A Case of Lost iCloud-Stored Photos After Using MacOS Ventura Beta ⇥ koingosw.com
During a Europe trip in May 2022, I uploaded over 6,000 photos and hundreds of videos to the cloud. Upon editing and deleting some of the photos, I encountered an issue with Photos.app, which ultimately led to the complete wiping out of my entire cloud library. Despite my efforts to recover the lost data using tools such as Disk Drill and contacting Apple support, no useful recoverable files could be found. Unfortunately, Apple support refused to escalate the issue to the engineering team due to the use of a beta version of macOS Ventura.
The loss of my lifetime memories and tens of thousands of dollars’ worth of intellectual property is one of the most devastating experiences of my life. I believe it is crucial to highlight the importance of backing up all data, including cloud content, to prevent such a catastrophic loss.

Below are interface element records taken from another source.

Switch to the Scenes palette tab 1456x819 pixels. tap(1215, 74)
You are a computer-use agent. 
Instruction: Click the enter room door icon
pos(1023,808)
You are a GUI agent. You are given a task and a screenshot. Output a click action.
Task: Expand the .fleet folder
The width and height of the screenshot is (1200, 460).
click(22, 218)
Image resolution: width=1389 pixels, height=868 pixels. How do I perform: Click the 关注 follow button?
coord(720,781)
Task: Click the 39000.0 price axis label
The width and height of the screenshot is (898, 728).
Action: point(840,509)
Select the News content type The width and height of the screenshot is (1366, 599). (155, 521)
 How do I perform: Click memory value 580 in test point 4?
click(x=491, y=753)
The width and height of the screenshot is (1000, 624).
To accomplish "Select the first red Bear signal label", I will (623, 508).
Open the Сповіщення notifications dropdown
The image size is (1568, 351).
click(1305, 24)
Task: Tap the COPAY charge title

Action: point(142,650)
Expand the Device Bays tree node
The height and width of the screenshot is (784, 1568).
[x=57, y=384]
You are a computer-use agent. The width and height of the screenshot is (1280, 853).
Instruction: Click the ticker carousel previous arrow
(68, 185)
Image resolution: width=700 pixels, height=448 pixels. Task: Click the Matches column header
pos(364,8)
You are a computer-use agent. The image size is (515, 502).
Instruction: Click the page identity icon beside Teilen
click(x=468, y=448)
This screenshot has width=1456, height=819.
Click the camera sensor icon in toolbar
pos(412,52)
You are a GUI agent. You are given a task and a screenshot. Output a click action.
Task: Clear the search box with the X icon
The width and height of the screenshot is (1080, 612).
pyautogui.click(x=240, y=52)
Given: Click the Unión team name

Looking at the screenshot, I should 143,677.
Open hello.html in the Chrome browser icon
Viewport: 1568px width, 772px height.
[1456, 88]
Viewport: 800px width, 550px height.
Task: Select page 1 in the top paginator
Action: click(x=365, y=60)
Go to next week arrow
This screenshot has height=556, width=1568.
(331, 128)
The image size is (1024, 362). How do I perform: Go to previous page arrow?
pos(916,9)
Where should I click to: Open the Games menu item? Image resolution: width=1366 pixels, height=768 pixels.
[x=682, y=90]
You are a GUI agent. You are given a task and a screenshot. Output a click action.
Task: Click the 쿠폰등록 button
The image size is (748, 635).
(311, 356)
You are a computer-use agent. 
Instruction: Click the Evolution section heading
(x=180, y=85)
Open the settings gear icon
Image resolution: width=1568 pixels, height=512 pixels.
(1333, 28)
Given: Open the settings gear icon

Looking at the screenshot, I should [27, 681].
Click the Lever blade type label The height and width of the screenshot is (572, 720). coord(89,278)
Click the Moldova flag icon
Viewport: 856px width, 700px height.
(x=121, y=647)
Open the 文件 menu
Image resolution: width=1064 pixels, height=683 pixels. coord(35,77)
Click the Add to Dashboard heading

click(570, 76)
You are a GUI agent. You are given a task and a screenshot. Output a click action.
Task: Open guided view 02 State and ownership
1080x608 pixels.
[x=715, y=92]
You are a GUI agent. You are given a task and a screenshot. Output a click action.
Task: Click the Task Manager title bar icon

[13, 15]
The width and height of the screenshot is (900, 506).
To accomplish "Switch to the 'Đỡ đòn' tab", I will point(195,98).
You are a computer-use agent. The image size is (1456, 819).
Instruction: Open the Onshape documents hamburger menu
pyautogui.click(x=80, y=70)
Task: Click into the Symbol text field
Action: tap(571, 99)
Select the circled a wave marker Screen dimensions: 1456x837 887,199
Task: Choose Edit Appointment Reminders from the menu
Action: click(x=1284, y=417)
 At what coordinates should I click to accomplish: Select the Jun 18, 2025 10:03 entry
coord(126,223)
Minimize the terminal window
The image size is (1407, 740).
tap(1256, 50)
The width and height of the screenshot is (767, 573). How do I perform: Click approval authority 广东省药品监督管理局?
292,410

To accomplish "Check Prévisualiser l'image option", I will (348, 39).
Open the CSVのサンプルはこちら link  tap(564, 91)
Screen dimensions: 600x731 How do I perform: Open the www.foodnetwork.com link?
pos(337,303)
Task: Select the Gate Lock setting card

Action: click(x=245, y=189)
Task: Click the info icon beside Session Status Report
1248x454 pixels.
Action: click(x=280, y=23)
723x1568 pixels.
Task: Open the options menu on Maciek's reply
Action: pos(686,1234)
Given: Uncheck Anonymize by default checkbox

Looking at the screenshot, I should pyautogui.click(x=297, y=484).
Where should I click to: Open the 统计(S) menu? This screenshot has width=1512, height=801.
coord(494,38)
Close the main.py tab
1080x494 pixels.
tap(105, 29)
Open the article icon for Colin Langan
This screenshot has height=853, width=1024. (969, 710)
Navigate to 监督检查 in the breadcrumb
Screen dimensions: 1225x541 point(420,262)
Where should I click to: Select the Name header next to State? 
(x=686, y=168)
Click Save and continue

This is among my worst nightmares and I feel terrible for Hill. It feels like an echo of problems of the past.
Via Michael Tsai:
Cloud syncing is not a backup. Apple doesn’t provide a way to directly download a backup of your photos, so you need to have Photos set to Download Originals to this Mac, which for most people means that they need to fit on your internal SSD. Then you can back them up yourself with Time Machine or to another cloud provider.
I agree with this on principle; in practice, though, a company like Apple probably has a better backup regimen than you or I do. I lost about a year’s worth of photos I took on my phone — from about mid-2013 through mid-2014 — because I backed up my iPhone to my computer, restored it, and it proceeded to overwrite the backup because it had the same UDID. Lesson learned: always back up your backup.
I expect big cloud providers have more redundancies than most of us do, which makes it all the more disappointing that none of this stuff comes with a guarantee. That is, even if Hill were only running production operating systems, Apple — like every major provider of consumer cloud services — does not obligate itself to perform data restoration. iCloud Photo Library may only officially be a syncing service, but it is easy to think of it as something more robust, especially when it is described as “safe”, where your photos are “always available”, “without worrying about space on your devices”. Not sure about you, but after reading Hill’s experience, I am less concerned about disk space and more concerned about whether those photos are actually as safe as they ought to be.